There are certain writers who are not terribly prolific, but what they have published seems so precious that you treasure what they have written. Martha Cooley is one such writer–and when I saw Thirty-three Swoons at the library, I pounced.

Camilla Archer has a past shrouded in some mystery; when her mother died in Paris, her father, a perfumer, brought her back to New York to live with her mother’s brother and his family, including her cousin Eve. In the present, Camilla owns a theatre memorabilia shop with her ex-husband. When Eve dies, her 25-year old daughter Danny starts searching for her father–a man who was never identified–and Camilla is forced to take a look at her own past to provide answers to a woman she has always considered her own daughter.

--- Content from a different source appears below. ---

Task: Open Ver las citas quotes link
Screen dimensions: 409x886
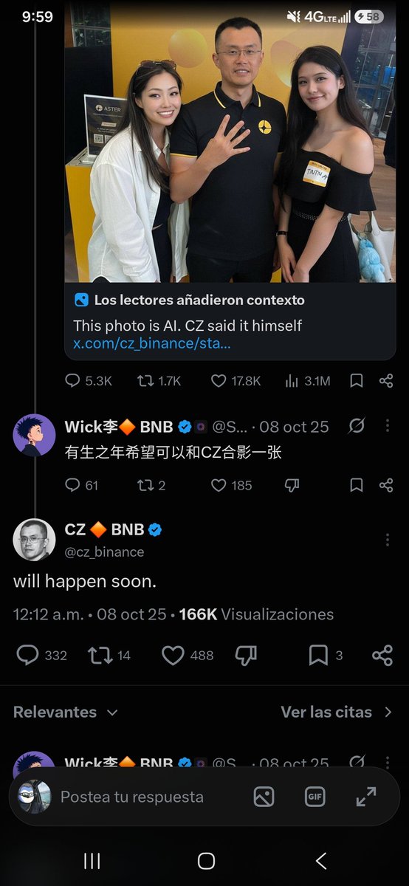Action: (337, 712)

The story is riveting and beautifully written. (And what’s not to like about a novel that mentions Mitsouko, my all-time favorite perfume?) But what sets Thirty-three Swoons apart from a great tale is not the tale itself, but the novel’s structure.

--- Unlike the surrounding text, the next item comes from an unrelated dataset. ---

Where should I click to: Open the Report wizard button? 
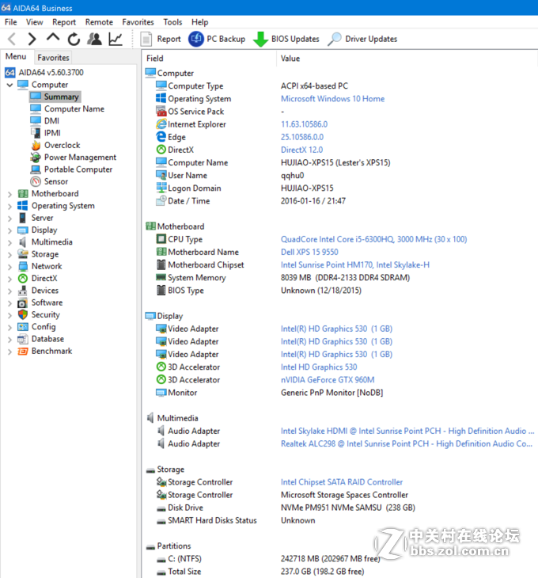161,39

Cooley has woven in the story of the theater director Vsevolod Meyerhold, and, even more fantastically, his djinn–a strange creature who infiltrates dreams and suggests courses of action–and who moves on to Camilla after Seva’s (Meyerhold) death. “Think of me as real,” he says. “Whether or not I am is unimportant, an idle theoretical question.” The unconscious, perhaps? Or what we deem inspiration? But as he says, it doesn’t matter.

Perhaps the best way to sum up the novel is, again, in the djinn’s own words in the very beginning: “I could make a few additional remarks, but I don’t wish to prejudice you. Seva felt strongly about this. The audience, he insisted, should always be defamiliarized.

And Cooley delivers. The result is a multilayered novel that delves far deeper than merely telling a tale. Highly recommend.